ぎょっとしている彼女に、「この侍従とあなたは仲良しだったのよ」と、リフィエラはパール色の頬に、薔薇が朝露で潤うような気高い微笑を咲かせている。
〈言われてみれば、どことなくこのサイボーグみたいなロボットにも見覚えがある〉と、なぜか親しみを覚えた。
「ここにいる間、あなたの身の回りの世話をしてくれるわ。あなた方の感覚ではアンドロイドね。超AI頭脳を持つヒューマノイドなのよ。遠い宇宙の異なる世界で作られたから『コスモロイド』と呼ぶことにしているわ。感情はないけど気の利く侍従コスモロイドよ」
宝飾で象られ、プラチナに輝く体躯を具えた侍従コスモロイドは、ジュランの背丈よりやや高く、無表情で静止し、状況に応じて自律的に動いていた。
リフィエラの目くばせに応じ、コスモロイドが純金のグラスに注いだ水をジュランに差し出した。リフィエラに勧められ、澄みきった天然の湧き水を口にした。
すると、心身の重荷が軽くなっていくのを感じた。コスモロイドはもう一つのグラスを純金のトレイに載せてきた。
「地球人の体に合う栄養素を、かつてお兄様が調合してくださった特別なエキスを再現したのよ。あなたは宇宙船にいたとき、これをいつも食事代わりに飲んでいたの。覚えてないでしょうけど」
〈どうなってるの? いったい何が起こっていたの? 頭がおかしくなりそう。リフィエラの話が本当なら、異次元に住む彼らから、自分はどれほどの庇護を受けていたのだろう〉
困惑しつつグラスを受け取った。
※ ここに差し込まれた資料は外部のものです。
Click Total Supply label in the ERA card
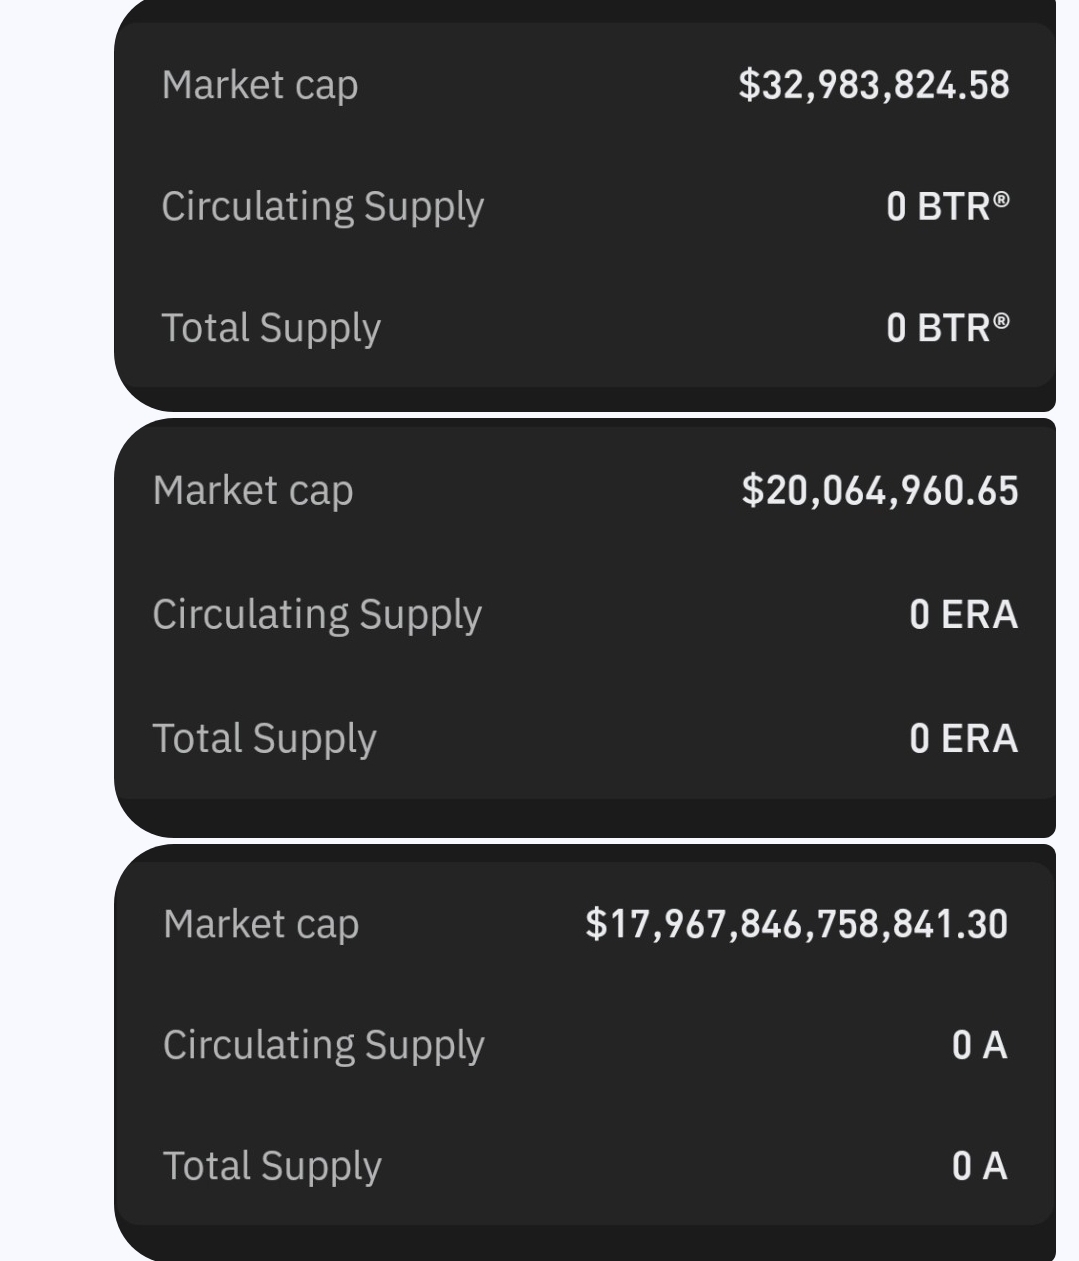click(x=264, y=738)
丁寧な物腰の従順なコスモロイドとリフィエラの優しさに嘘偽りはなかろうと、どぎまぎしながら翡翠色のエキスを飲んだ。栄養素が体中に染み渡り、そこはかとない悦びと安らぎに包まれる感覚を覚えた。
リフィエラの親身な世話はそれだけにとどまらなかった。ゲルマニウムなどの美容に最適な成分を調合した、格別な泥浴を用意してくれていた。
コスモロイドが操作すると、しっとりとした上質の泥パックを思わせる液体が浴槽に流し込まれた。
きっちり折りたたまれた紫色のガウンを両手に載せたコスモロイドを従えて、リフィエラは部屋に付属するバスルームを兼ねた洗浄室の使い方を説明した。
一瞬にして着衣から髪や足先まで、靴や持ち物に至るすべてを洗い清め、乾燥させる――驚異的な超ハイテク洗浄室兼更衣室だった。
自失状態のジュランには、謎に満ちた状況を問いただす気力さえ残っていなかった。ガウンに着替え、教えられた通りに泥パックの浴槽につかり、いつしか忘我の境地に入っていった。
〈身投げしたつもりは微塵もないけど、間違えてあの世へ来てしまったのだろう。現世にない技術と美の祭典。もう二度と下界へ戻りたくない〉
「あら、あなた、死んでしまったと思い込んでいるの?」
ひやりとして、ジュランは心地よく閉じていたまぶたをかっと見開いた。